Not only should the Titanic have steered away from the ice berg, it shouldn't have been in those icy waters to start with.
There was a lunacy to the process.
It was like the "super hero" ship caption or whoever was responsible for the path the Titanic took, was so overconfidence and over inflated that the path of the ship wasn't shifted even with the evidence in hand that the waters contained major bergs.
The "super hero" may be unrelenting in finalizing the decision but this can result in tunnel vision and not checking several things while trying to climb to the top of the mountain.
They might be just looking at their feet or just looking at the summit when they need to look all around and take in the surroundings as a whole and in specific segments on the climb up the mountain.
The next force to be aware of in decision making is the gravitational force of society's expectations and demands.
I should be rich; I should have a house on the hill, and garner all my decisions towards this mountaintop, and ignore or put in the background many other possible decisions.
I might have gotten into the push pull method of decision making
I've pushed myself along through hard driving and sustained effort.
I've pulled along my "partially reluctant" self, that self that realizes in part that the question here is what am I getting myself into
I realize I might in part be dragging myself through a perpetual turmoil of non delights and essentially many aspects of this may have no light at the end of any tunnel.

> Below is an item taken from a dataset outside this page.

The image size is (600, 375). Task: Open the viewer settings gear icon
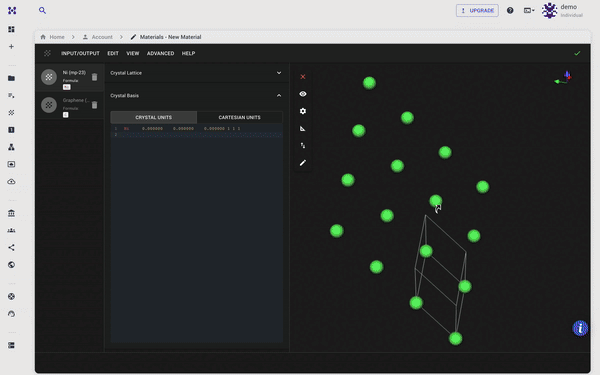[x=303, y=111]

In climbing the mountain, you want to get to the top, take some pictures, pad yourself and maybe you're climbing brothers on the back, and retain the ability to meandering back to base camp 1 if not 2, in relative peace and safety, with a resplendent attitude of hope obtained and mostly gain.

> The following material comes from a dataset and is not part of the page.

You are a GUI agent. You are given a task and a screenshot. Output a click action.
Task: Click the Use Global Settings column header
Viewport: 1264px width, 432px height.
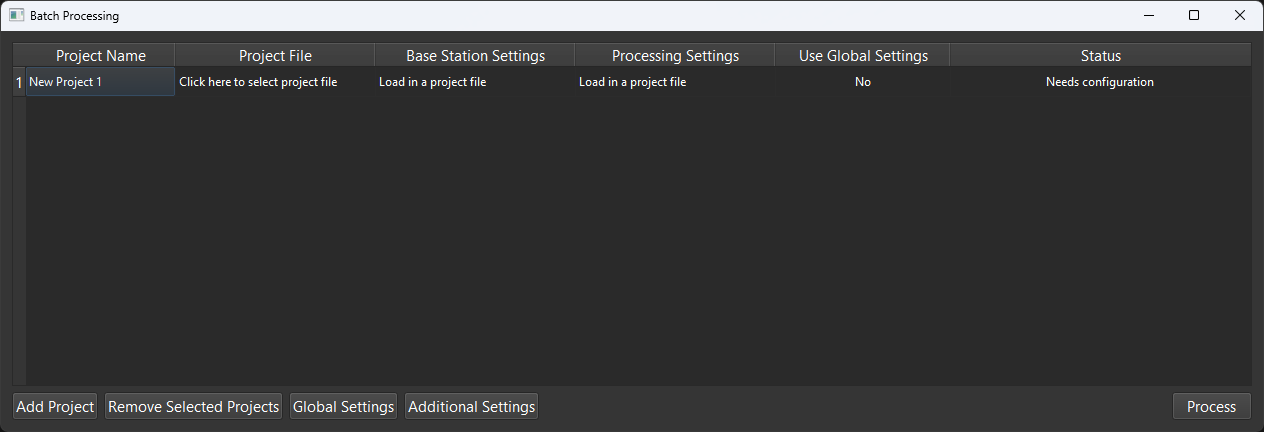862,56
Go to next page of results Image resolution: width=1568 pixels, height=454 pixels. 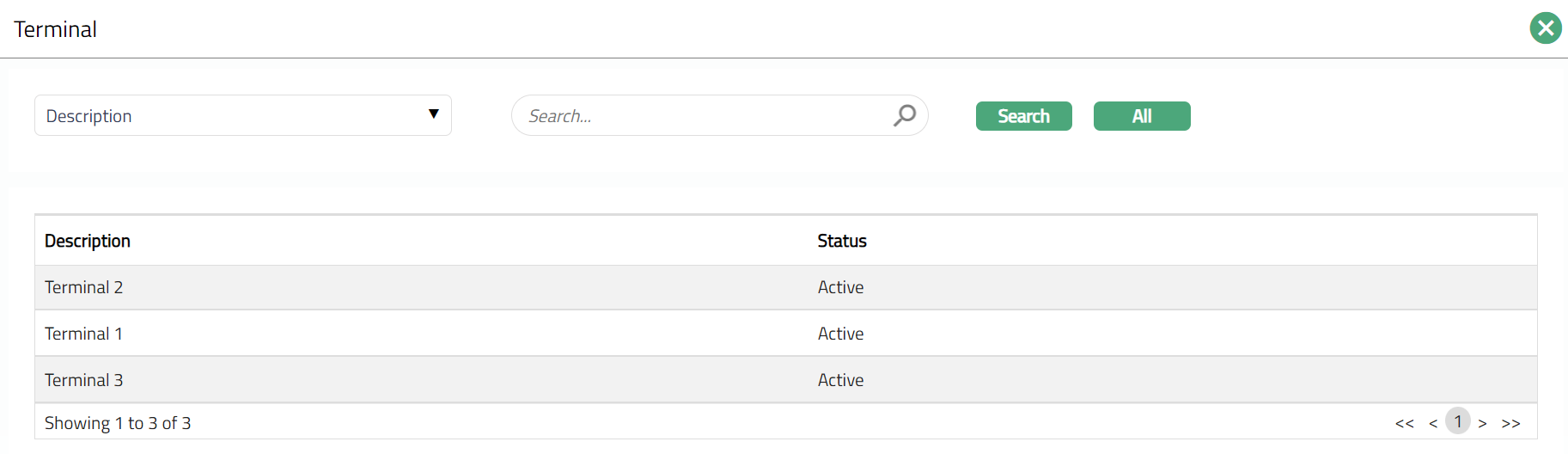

Allow yourself to make the wrong but correctable decision is giving yourself some leeway.
I decide to go to a movie that is turning out to be awful, I can just switch theatres within the multiplex maybe and catch a little of something else or just outright walk out the door.

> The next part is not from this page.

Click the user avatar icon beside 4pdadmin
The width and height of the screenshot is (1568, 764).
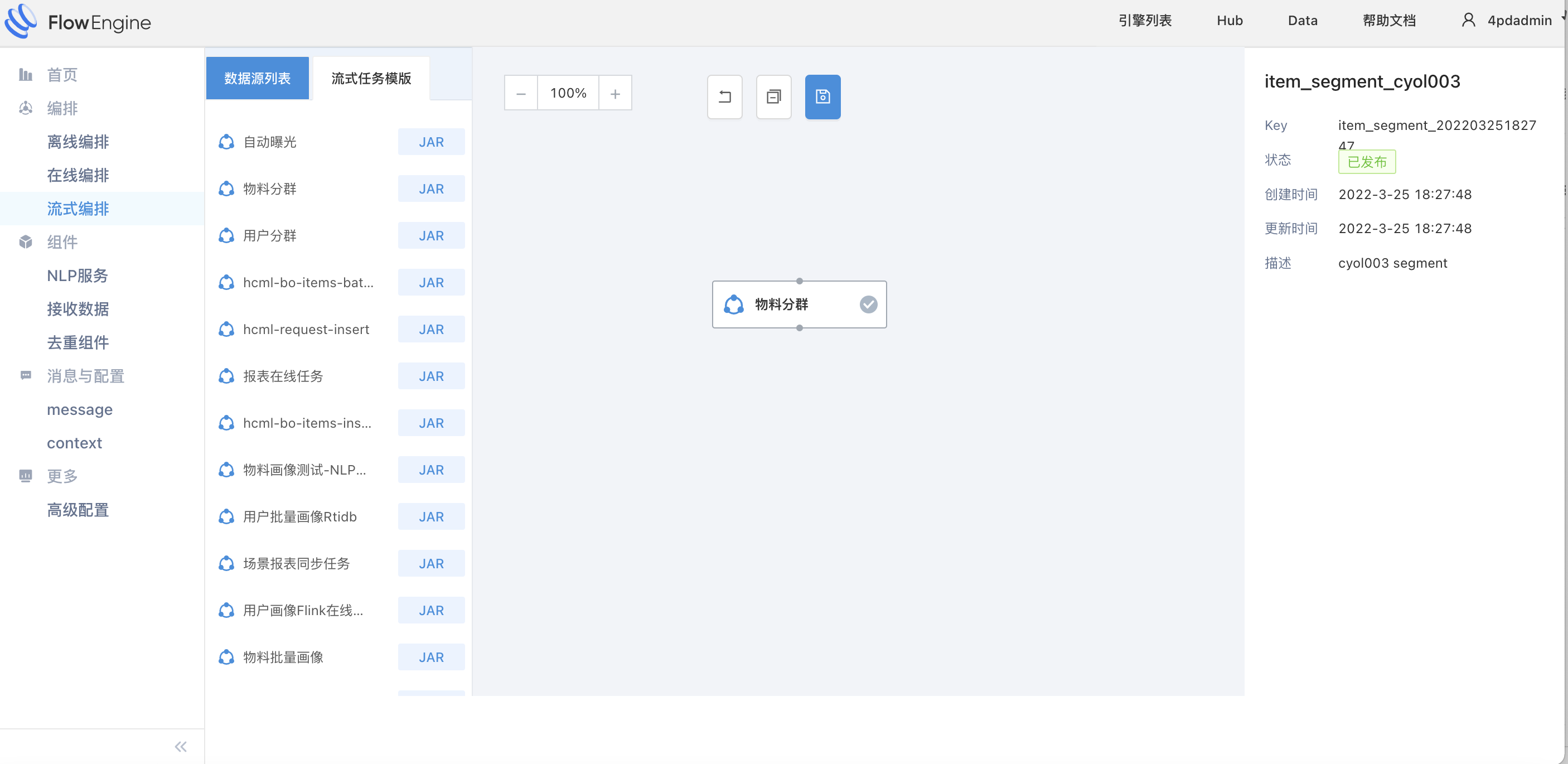1469,20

I can reach for the "correction mode" if I when I need to.
Sometimes people are making decisions mostly off what might be described as " glow."
Examples of glow would be the great idea that almost everybody is begging into.
The stock market has played out like that at times, seeming to be a universal panacea.
When dealing with the "shiny new car effect", see what is under the hood as well.
Don't glamorize on top of the glamour.
There can be overworked aspects to this especially in the world of marketing that is so much in the outer environment.
If everybody is in the mad rush to this glow, there might be nobody left the sound the horns of caution and restraint or to look into things a bit deeper.
Nobody is on hand to mind that store and for that reason you might be on your own and have to drum up self reliance when considering all that glows and glitter
There is the mode of decision making that has yes and no aspects.
Yes, I want to do this, but no, not at this price.
Yes, I want to go on a date, but no, I don't want to beg someone for their company.
Yes, I want a lot of money, but no, I don't want to steal it, even if it is layered stealing under a veneer where I would almost never get caught.
Then there is the survivalist decision making.
There is that famous song by Gloria Gaynor, " I will survive"
Yes, I will survive a bad decision if indeed I make a bad decision.
If I am afraid to make many decisions, some good possibilities will be lost.
Indeed, I might survive this mundane job for the next ten years, but my better creative instincts maybe not.
I'll survive if I always isolate myself from these beautiful people but one of my sources of uplift, joy and fellowship may be lost and may not make it.
I'll survive if I stop listening to these good tunes, but I may not get that touch of my spirit that I get most deeply from song
I'll survive if I sit in this office very waking hour for years, but my ability to run a mile, never mind a jaunt to those distant landscapes I always wanted to hike.
Yes, I'll survive, but if I forego all decisions of chance, I never really will take a chance and I will survive that, but I want more than that.